Similar to Morey Peak, he structural geology of Fandango is complex due to several types and periods of faulting both prior to and following middle Tertiary volcanism, and also due to the presence of the western and northern margins of two nested cauldrons in the Morey Peak and Fandango study areas. The cauldron margins are marked by high-angle fault contacts between pre-Tertiary rocks and Tertiary volcanic rocks, numerous dikes and small intrusions of rhyolitic to andesitic composition, and the abrupt termination of the tuff of Williams Ridge and Morey Peak. Numerous high-angle faults that generally trend north to northeast or east-west cut the thrust faults and affect both pre-Tertiary and Tertiary rocks. Many of the north- to northeast-trending faults are probably Basin and Range structures formed during late Cenozoic uplift of the Hot Creek Range.
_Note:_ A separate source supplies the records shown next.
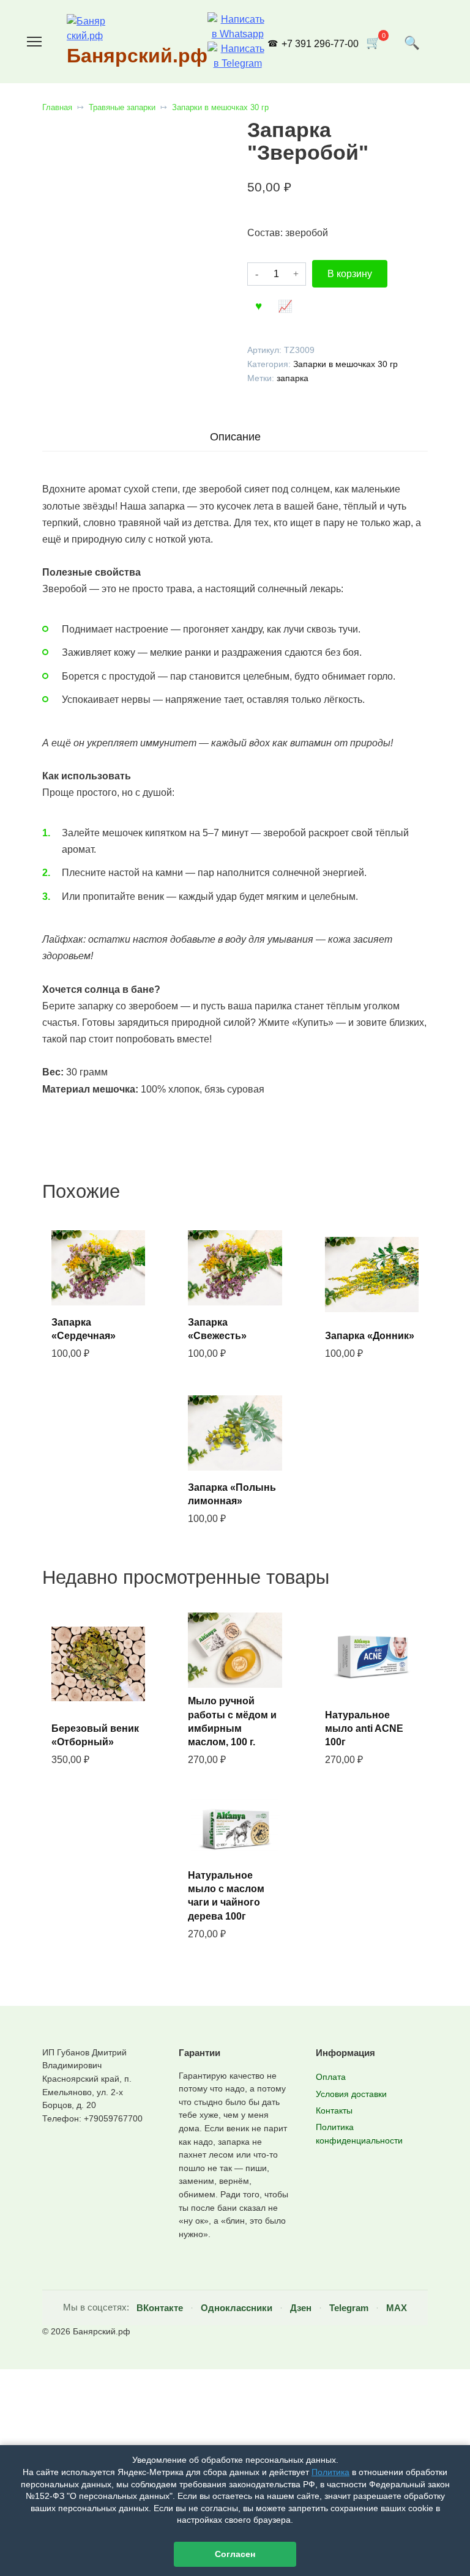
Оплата (331, 2077)
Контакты (334, 2110)
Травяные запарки (122, 107)
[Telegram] (237, 63)
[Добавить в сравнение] (285, 305)
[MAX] (237, 34)
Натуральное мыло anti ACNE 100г (364, 1729)
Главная (57, 107)
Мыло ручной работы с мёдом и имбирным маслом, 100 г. (232, 1721)
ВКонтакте (159, 2308)
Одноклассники (236, 2308)
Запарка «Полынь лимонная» (232, 1494)
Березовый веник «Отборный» (95, 1735)
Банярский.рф (137, 56)
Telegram (348, 2308)
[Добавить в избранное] (258, 305)
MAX (396, 2308)
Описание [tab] (235, 437)
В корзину (349, 274)
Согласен (235, 2554)
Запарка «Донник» (369, 1336)
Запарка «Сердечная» (83, 1329)
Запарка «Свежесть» (217, 1329)
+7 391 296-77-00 (320, 44)
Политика (330, 2472)
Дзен (300, 2308)
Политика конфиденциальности (359, 2133)
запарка (292, 378)
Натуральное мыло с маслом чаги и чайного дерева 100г (226, 1895)
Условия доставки (351, 2094)
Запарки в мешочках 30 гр (220, 107)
Fandango supports provides important mule deer summer range, habitat for wandering elk, and a substantial number of mountain lions. Bobcats, coyotes, and badger may be seen occasionally throughout this unit.  The lowlands in the western portion the area provide habitat for pronghorn. The steep cliffs and deep canyons provide thermals, up-drafts, and nesting sights for a multitude raptors.

Pinyon and juniper form the most abundant trees of Fandango.  South and southwest facing upper elevation are characterized by dense growth of mountain mahogany.  Aspen appear in cooler canyons and an extensive riparian community follows South Sixmile Creek along the eastern boundary adjacent to the Morey Peak area. Sagebrush forms the dominate understory throughout the area with subalpine vegetation appearing in the meadows of the highest elevations. Springs and seeps throughout the area form small, dispersed riparian area and upper elevation, north and east facing slopes support diverse mountain brush communities.